Form Validation: the right way

[eluser]jojo777[/eluser]
Hi all.

I'm creating my own login/register model, so i can use it in every project. I took a look at IonAuth and the best way to learn something is get deep inside the code, not only download and use a library, but that's cool anyway.

So now i'm learning somethings i didnt know before but i´ve a question.

Wich is the best way to validate a form?
How many steps?

For example:
1. JavaScript validation
2. PHP validation
3. Scaping characters
4...

Also i would like to know how to avoid csrf. Maybe like Ion Auth generating a random key and value for forms??

How do you treat data if a user inputs in a text field something like <iframe src="www.google.es"></iframe> or trying to break your form?

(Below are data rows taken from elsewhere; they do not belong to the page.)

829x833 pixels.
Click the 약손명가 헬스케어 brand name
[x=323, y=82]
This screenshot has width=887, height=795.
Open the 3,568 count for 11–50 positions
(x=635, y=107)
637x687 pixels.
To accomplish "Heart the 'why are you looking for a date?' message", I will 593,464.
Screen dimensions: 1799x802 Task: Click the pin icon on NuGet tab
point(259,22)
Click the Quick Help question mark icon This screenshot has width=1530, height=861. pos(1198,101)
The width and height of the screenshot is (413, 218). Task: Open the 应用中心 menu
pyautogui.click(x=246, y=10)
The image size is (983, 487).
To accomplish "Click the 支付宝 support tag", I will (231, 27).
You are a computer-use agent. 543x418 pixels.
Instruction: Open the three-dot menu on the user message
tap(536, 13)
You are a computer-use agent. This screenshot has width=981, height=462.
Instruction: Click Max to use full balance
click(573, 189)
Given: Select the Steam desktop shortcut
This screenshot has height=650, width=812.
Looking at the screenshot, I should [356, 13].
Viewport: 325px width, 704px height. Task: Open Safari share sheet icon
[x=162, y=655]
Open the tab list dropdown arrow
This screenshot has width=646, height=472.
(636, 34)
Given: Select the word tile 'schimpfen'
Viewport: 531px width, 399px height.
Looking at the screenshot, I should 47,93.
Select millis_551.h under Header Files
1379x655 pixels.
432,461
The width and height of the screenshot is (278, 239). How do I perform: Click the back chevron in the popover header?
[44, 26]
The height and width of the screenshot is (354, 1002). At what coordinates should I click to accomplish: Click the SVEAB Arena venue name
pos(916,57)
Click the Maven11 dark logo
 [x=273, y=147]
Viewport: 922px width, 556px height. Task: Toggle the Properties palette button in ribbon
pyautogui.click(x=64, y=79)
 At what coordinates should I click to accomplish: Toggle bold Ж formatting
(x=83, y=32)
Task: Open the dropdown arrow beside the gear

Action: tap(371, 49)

I think this would be pretty usefull for all kinds of CI programmers.
Thanks.

[eluser]solid9[/eluser]
The CI doc says it all,
http://ellislab.com/codeigniter/user-gui...ation.html

I think you need to learn that first.
And yes IonAuth is very cool.
To make you a good programmer,
You need to learn by digging the codes from another programmer

Thanks to Ben Edmunds I talk to him a lot before. lol

[eluser]jojo777[/eluser]
[quote author="solid9" date="1351090251"]The CI doc says it all,
http://ellislab.com/codeigniter/user-gui...ation.html

I think you need to learn that first.
And yes IonAuth is very cool.
To make you a good programmer,
You need to learn by digging the codes from another programmer

Thanks to Ben Edmunds I talk to him a lot before. lol

[/quote]

Yeah sure, I know the basics but I know that isnt suffcient so I get inside IonAuth code so now I'm adapting my code and adding some cool stuf I'm discovering but before copying I'm trying to understand why he did that...or that... XD thats the best way to learn and improve, not just copying a library and go on.

Well I'll continue studing the code and adapting it to my necesities.

Looks like the way he control csrf is pretty good and easy to understand.